[WORKING DATA]

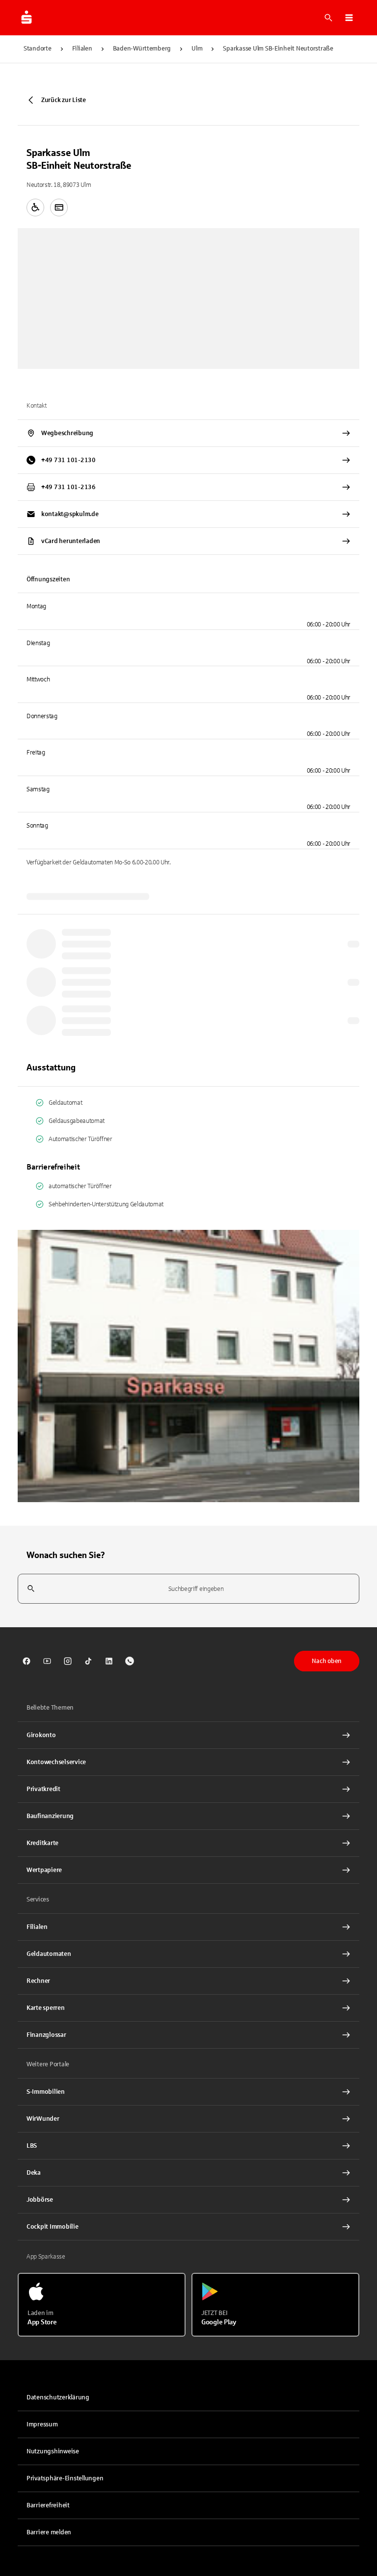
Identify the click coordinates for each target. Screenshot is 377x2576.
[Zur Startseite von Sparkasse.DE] (26, 17)
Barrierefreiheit (48, 2505)
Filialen (82, 48)
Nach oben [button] (327, 1661)
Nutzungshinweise (53, 2451)
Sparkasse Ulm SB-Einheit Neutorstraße (278, 48)
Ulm (196, 48)
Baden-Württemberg (142, 48)
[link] (26, 1661)
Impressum (42, 2424)
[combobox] (188, 1589)
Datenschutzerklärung (58, 2397)
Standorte (38, 48)
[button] (349, 17)
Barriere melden (49, 2532)
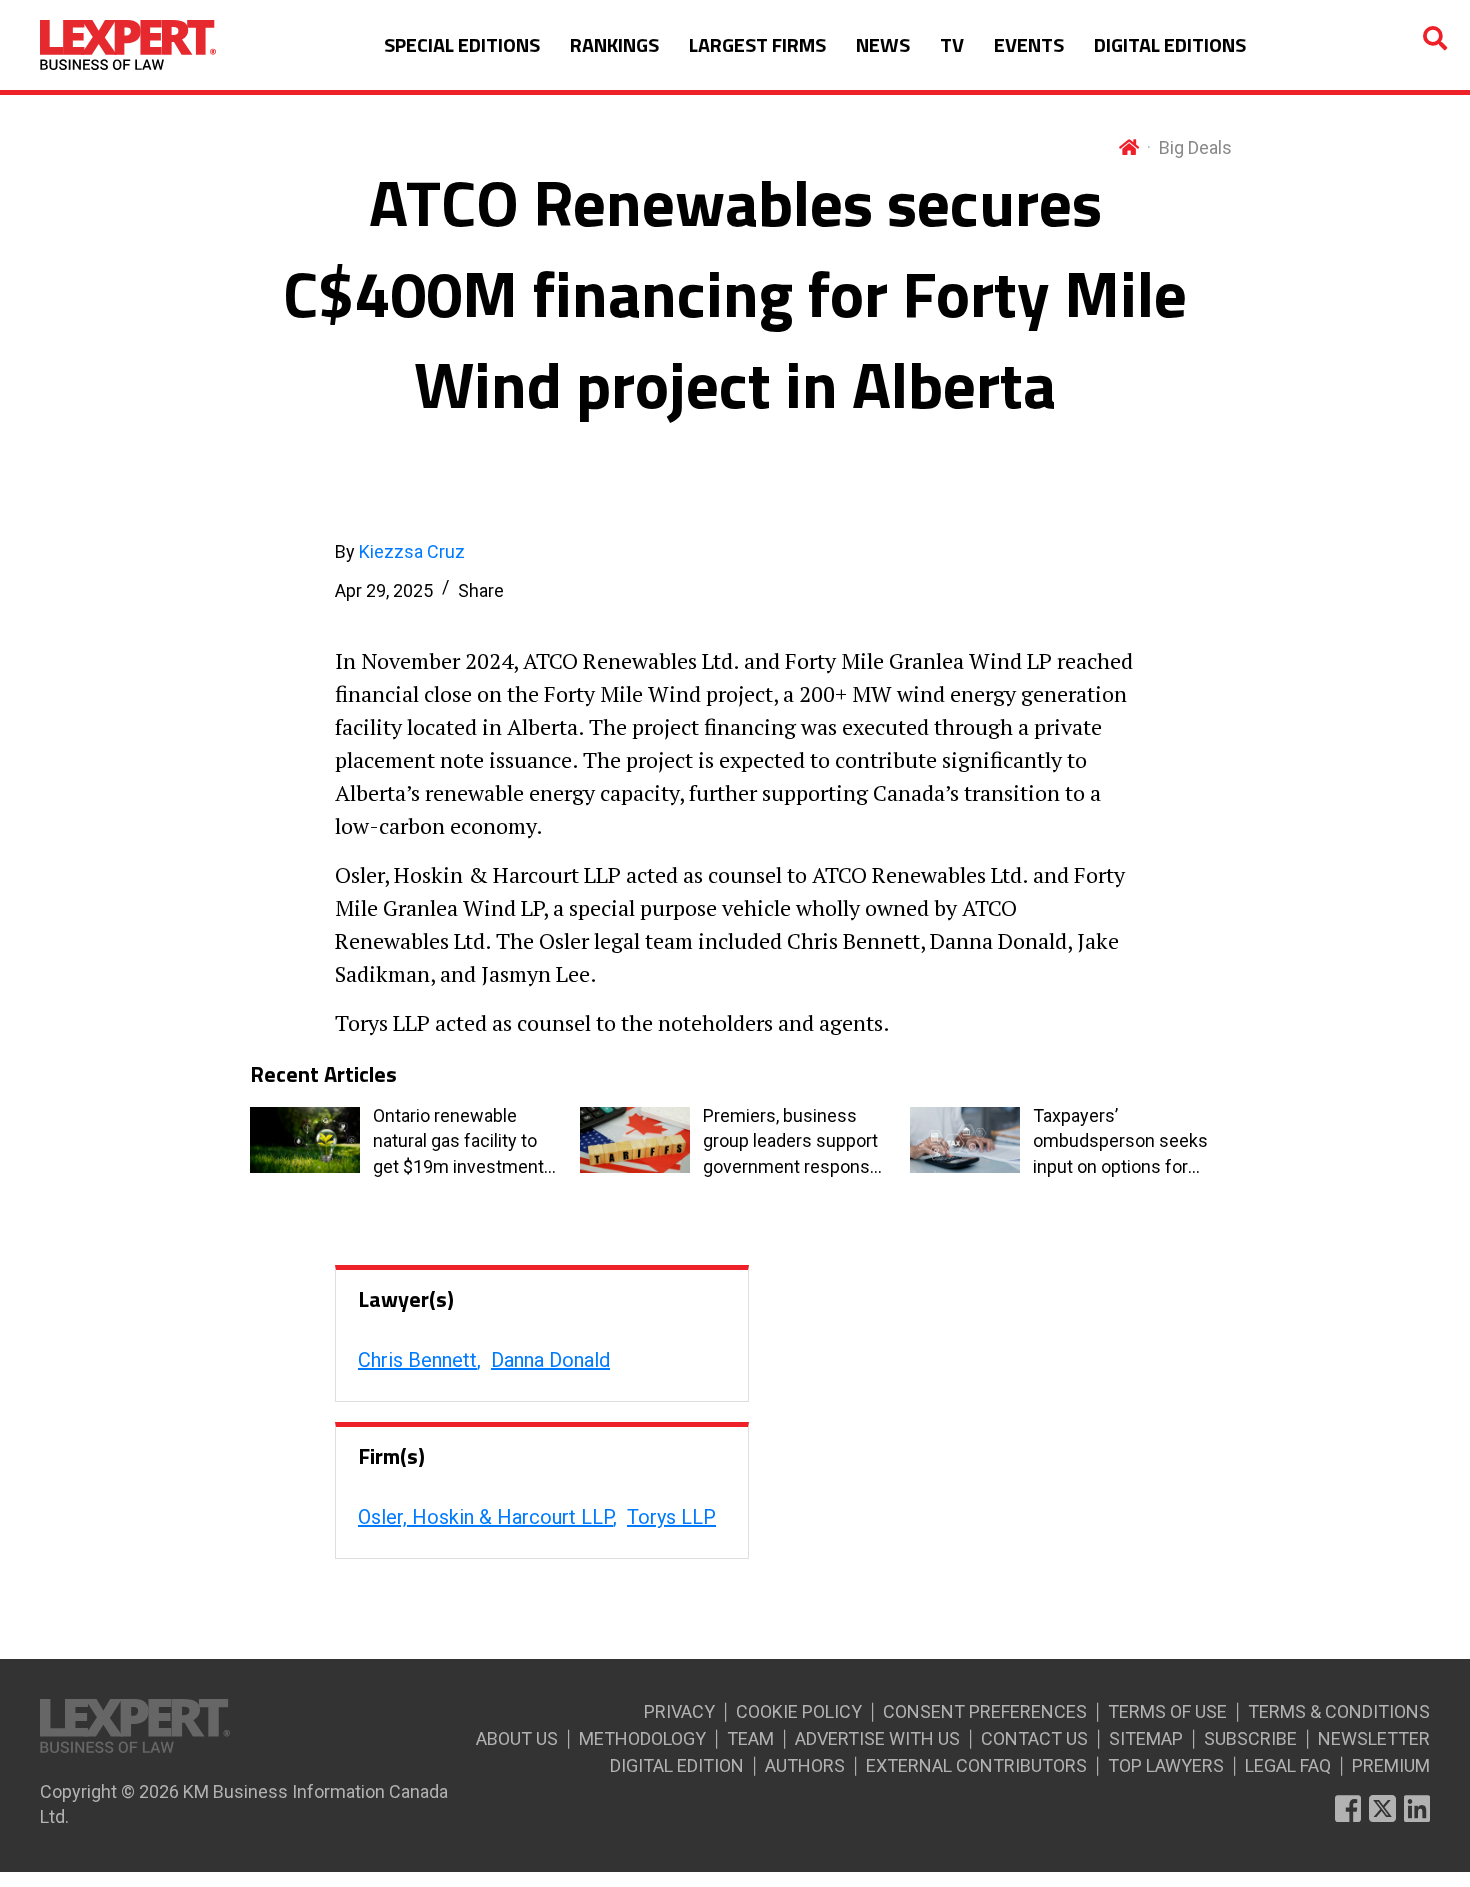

[/WORKING DATA]

§ WHAT THE TASK REQUIRES: Go through the records and repeat each one exactly, skipping anything that is a picture.

§ ANSWER TO THE EXERCISE:
Identify the click coordinates for each target. Screenshot is 377x2576.
[Zur Startseite von Sparkasse.DE] (26, 17)
Barrierefreiheit (48, 2505)
Filialen (82, 48)
Nach oben [button] (327, 1661)
Nutzungshinweise (53, 2451)
Sparkasse Ulm SB-Einheit Neutorstraße (278, 48)
Ulm (196, 48)
Baden-Württemberg (142, 48)
[link] (26, 1661)
Impressum (42, 2424)
[combobox] (188, 1589)
Datenschutzerklärung (58, 2397)
Standorte (38, 48)
[button] (349, 17)
Barriere melden (49, 2532)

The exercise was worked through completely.